The Kiss of Death has arrived for one final attempt at assassinating Lois... but her bullet has struck Renee Montoya, A.K.A. the Question, instead!
Frantic after realizing what's happened, Lois inexplicably texts Renee to put on her Question mask. While Kiss of Death is reciting a ritual from the Crime Bible, Renee chimes in, and something completely unexpected happens...

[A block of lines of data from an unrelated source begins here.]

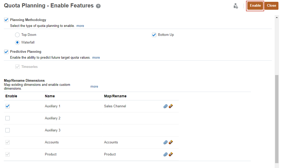Uncheck the Predictive Planning option

pos(6,52)
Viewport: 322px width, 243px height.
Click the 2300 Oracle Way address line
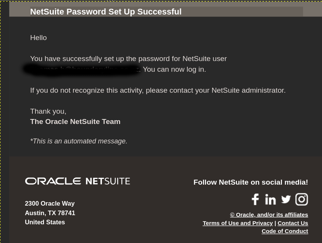pos(50,203)
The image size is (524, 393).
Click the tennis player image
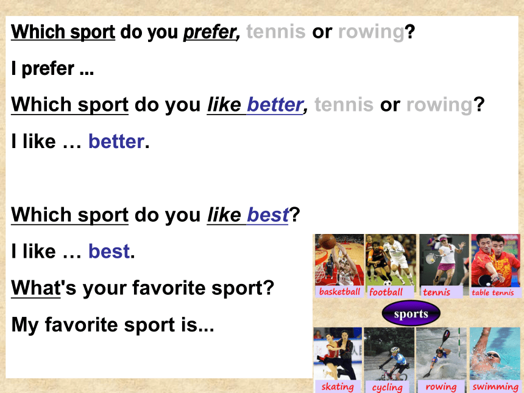[444, 260]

For its penultimate issue, Lois Lane pulls out all the stops and delivers a riveting, dramatic dance with life and death. Greg Rucka isn’t a writer known for spoon-feeding his stories to readers; there’s a lot going on under the surface, implied, and reliant on memory of events from previous issues without the benefit of a recap page or in-story exposition dump. As a result, Lois can be a little daunting for casual readers. Heck, I’ve been with this series from issue one and had to read this issue twice to make sure I had everything that was going on.
The result is a comic – and comic series – that is a mature, nuanced read that benefits both from paying careful attention and multiple readings. Nothing is easy – and that’s how it should be with a story like this, one that deals in themes of truth, lies, the multiverse, political machinations, geopolitical intrigue, and skull-headed magic assassins that worship from a literal Crime Bible.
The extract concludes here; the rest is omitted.